A little over five years ago, the Judicial Panel on Multidistrict Litigation gave Federal Judge Richard Gergel of South Carolina the burden of disposing of any cases "alleg[ing] that AFFF products used at airports, military bases, or certain industrial locations caused the release of PFOA or PFOS into local groundwater and contaminated drinking water supplies." In re AFFF Prods. Liab. Litig., 357 F.Supp.3d 1991, 1394 (J.P.M.L. 2018).

My Mom would say that the MDL Panel's eyes were bigger than its stomach in attempting to consolidate all of these cases in one Court, meaning that the vision was admirable but impractical.

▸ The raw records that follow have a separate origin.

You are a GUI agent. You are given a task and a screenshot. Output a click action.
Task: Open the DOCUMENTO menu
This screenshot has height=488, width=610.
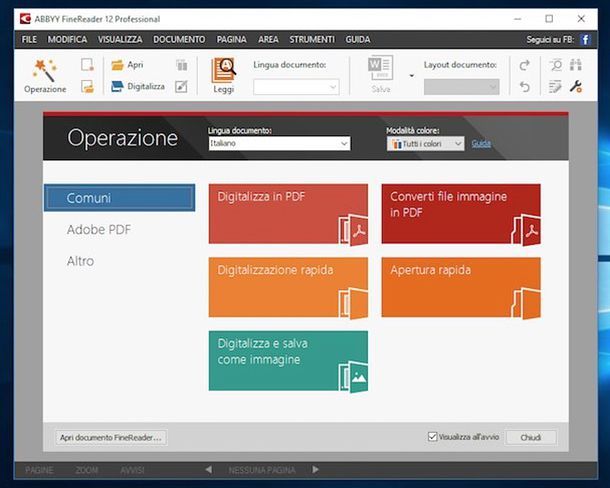click(x=179, y=39)
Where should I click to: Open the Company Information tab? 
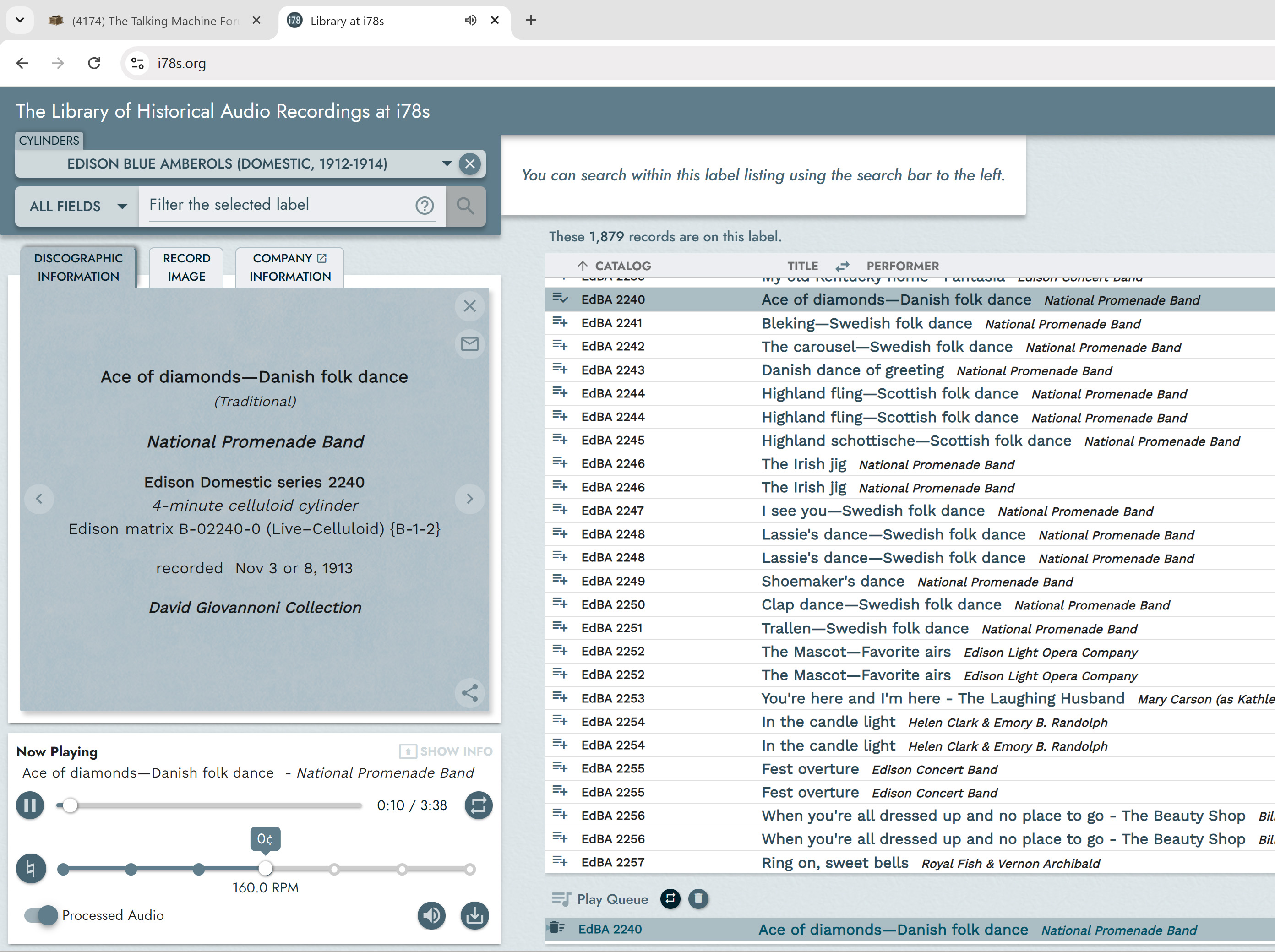[x=290, y=267]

Judge Gergel has done a heroic job of moving at least some of the hundreds of cases that landed on his docket forward, including presiding over two settlements totaling over $13 billion between 3M and the entitles allegedly responsible for the liability of what was DuPont, on the one hand, and PFAS-contaminated public water supplies from coast to coast on the other.

But Lara Beaven of Inside PFAS Policy reports that Judge Gergel is becoming much more forthcoming about the pressure that the AFFF MDL is putting on him and counsel for the Defendants.

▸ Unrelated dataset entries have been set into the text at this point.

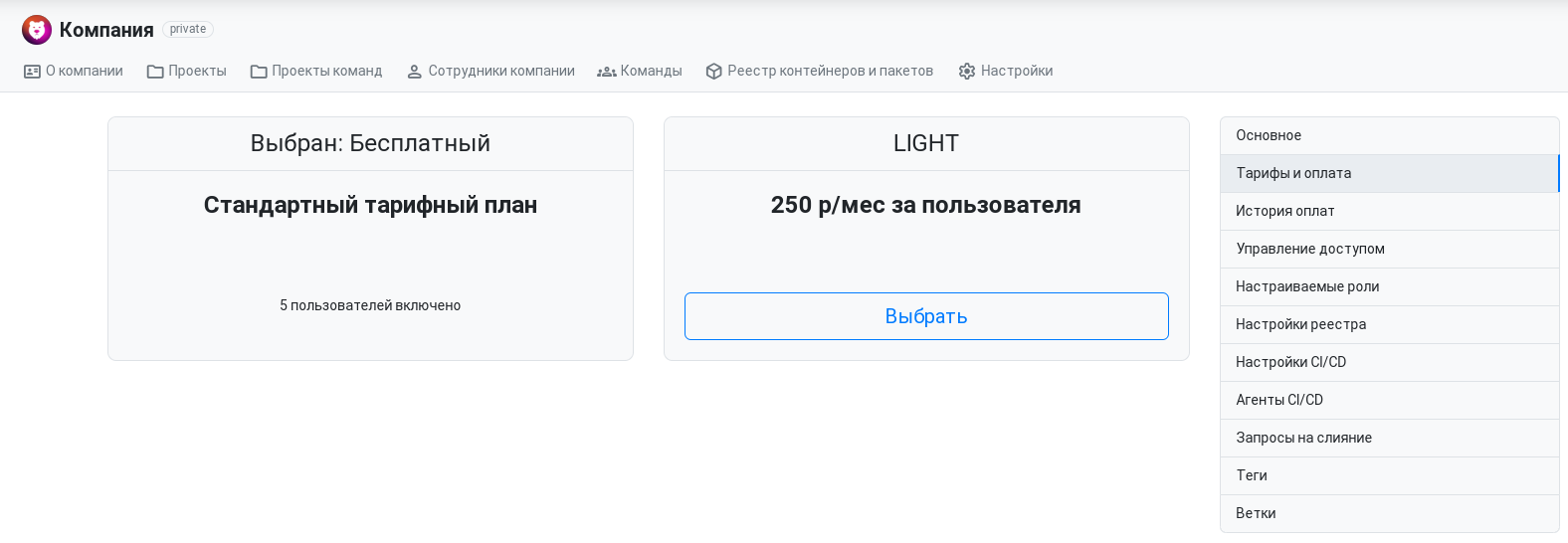This screenshot has height=543, width=1568.
Task: Open the Ветки settings item
Action: (1390, 513)

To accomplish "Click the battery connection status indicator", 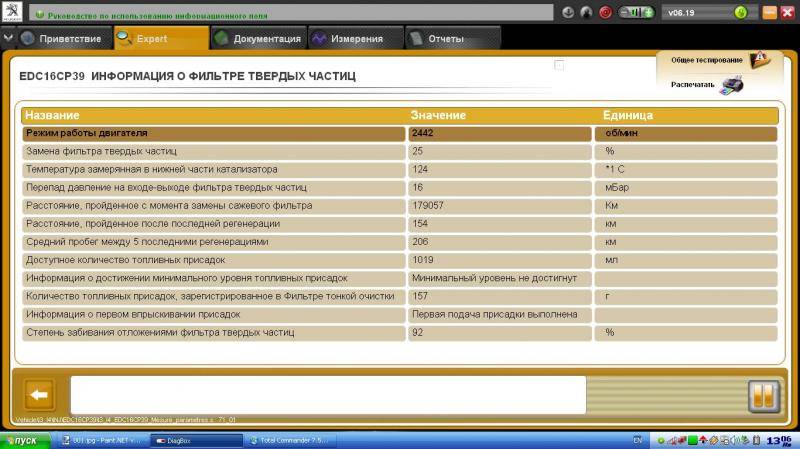I will 637,13.
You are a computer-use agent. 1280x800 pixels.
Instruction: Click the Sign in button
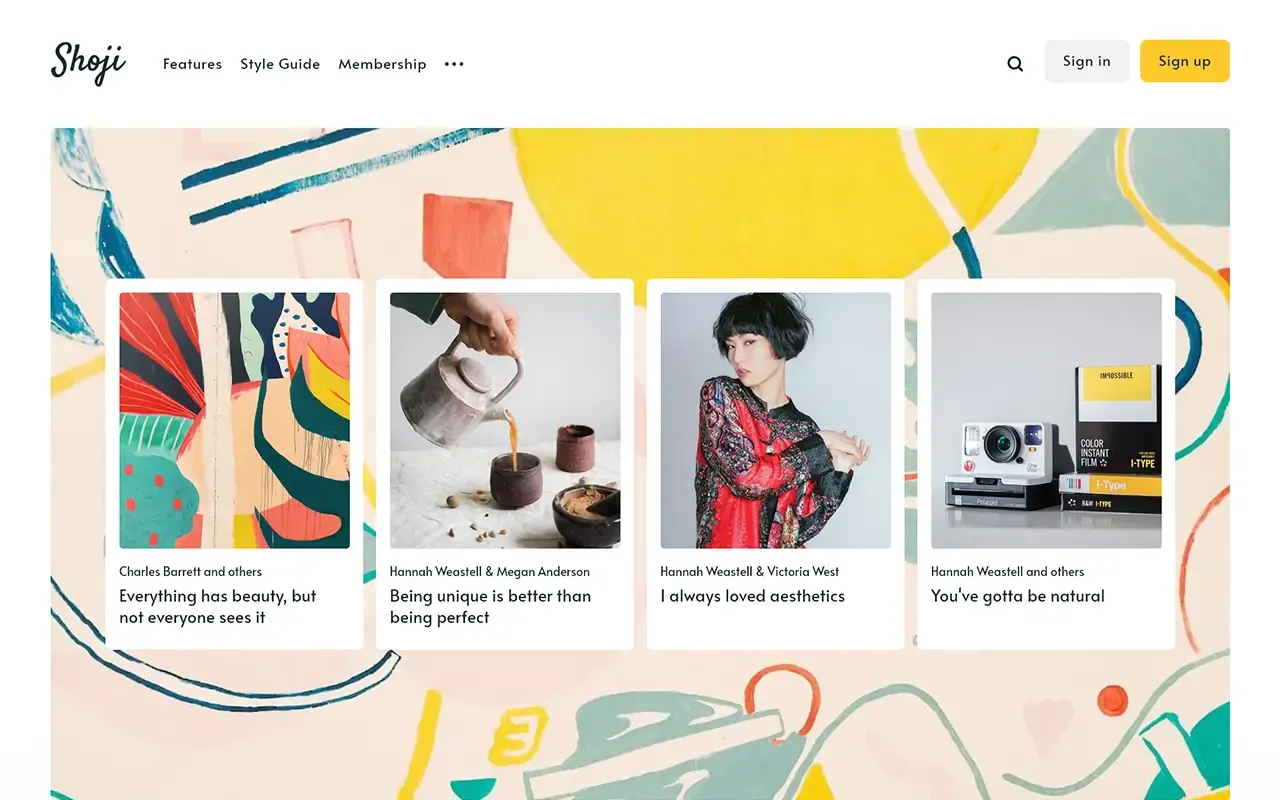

No matter how much tailoring is accomplished by motion practice, as the Department of Defense is attempting, and no matter how many bellwether trials are scheduled in the hope of promoting further settlements, the simple fact is that the PFAS liability abyss is too vast to be addressed in any one courtroom, or perhaps any number of courtrooms. It certainly seems to be the case that Judge Gergel is having trouble seeing the light on the other end.

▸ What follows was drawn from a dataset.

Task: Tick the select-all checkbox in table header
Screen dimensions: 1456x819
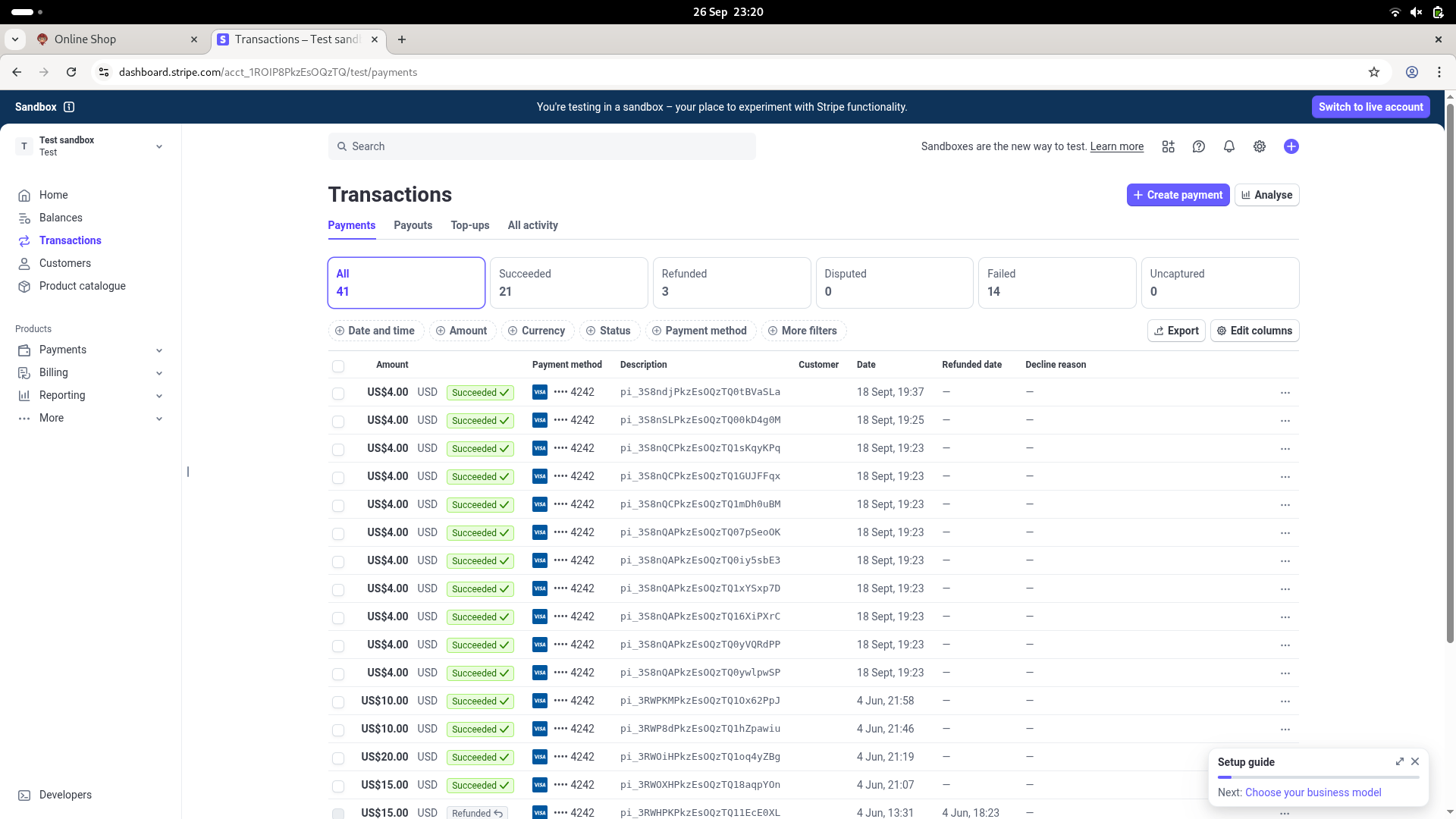Action: coord(338,366)
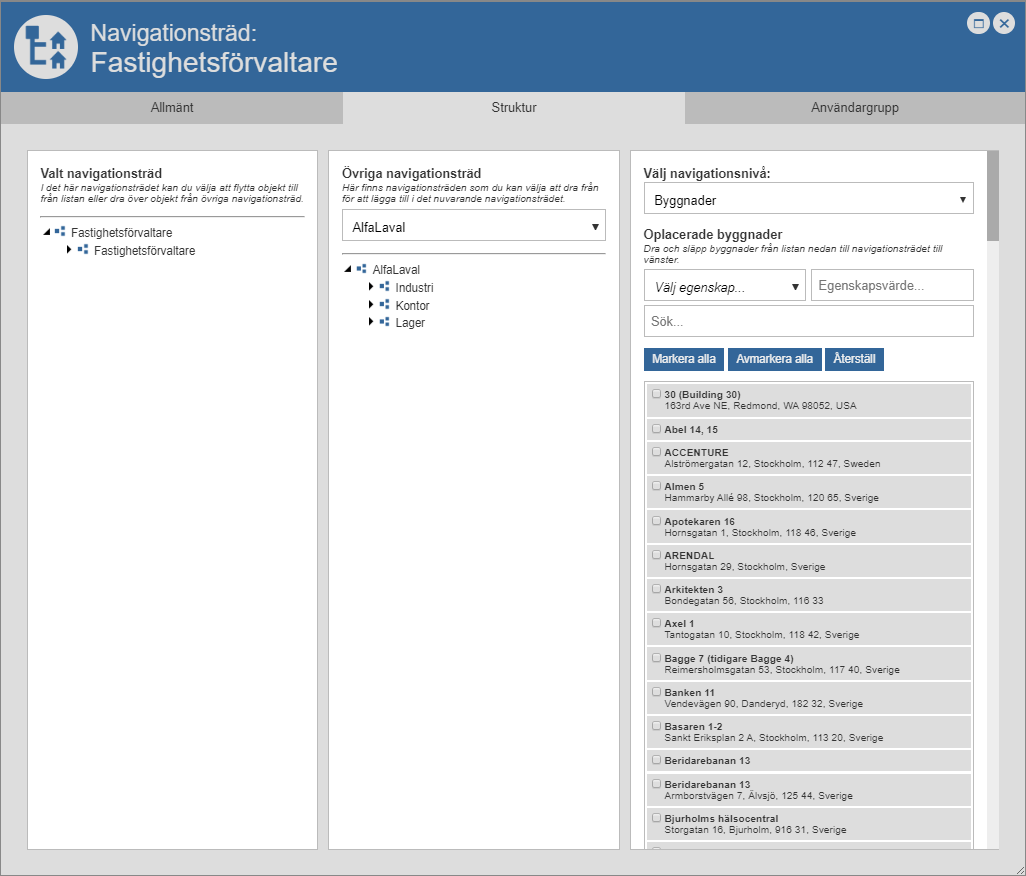
Task: Expand the Industri tree node
Action: (371, 287)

Given all of this, one has to think, as Judge Gergel mused at a hearing respecting the public water supply settlements, that some number of bankruptcy proceedings are going to be the end of many of the AFFF claims pending before Judge Gergel and in other courts.

Given the immenseness of the PFAS liability abyss, the Executive and Legislative Branches of our Federal Government could help by providing some structure to the removing of PFAS from our environment, and the allocation of the astronomical costs being incurred to do so. President Biden and Congress already allocated $10 billion for drinking water treatment in the Bipartisan Infrastructure Law but that was a drop in the bucket. Meanwhile, while EPA struggles to implement its ambitious PFAS road map, PFAS continue to be released into our environment every day.

What EPA and several states and Judge Gergel have done to address the forever and everywhere chemicals known as PFAS in just a few years is nothing less than extraordinary. Unfortunately, there is much more to be done and, as seen in Judge Gergel's courtroom on Friday, some of the leading characters in this drama are starting to feel the pressure.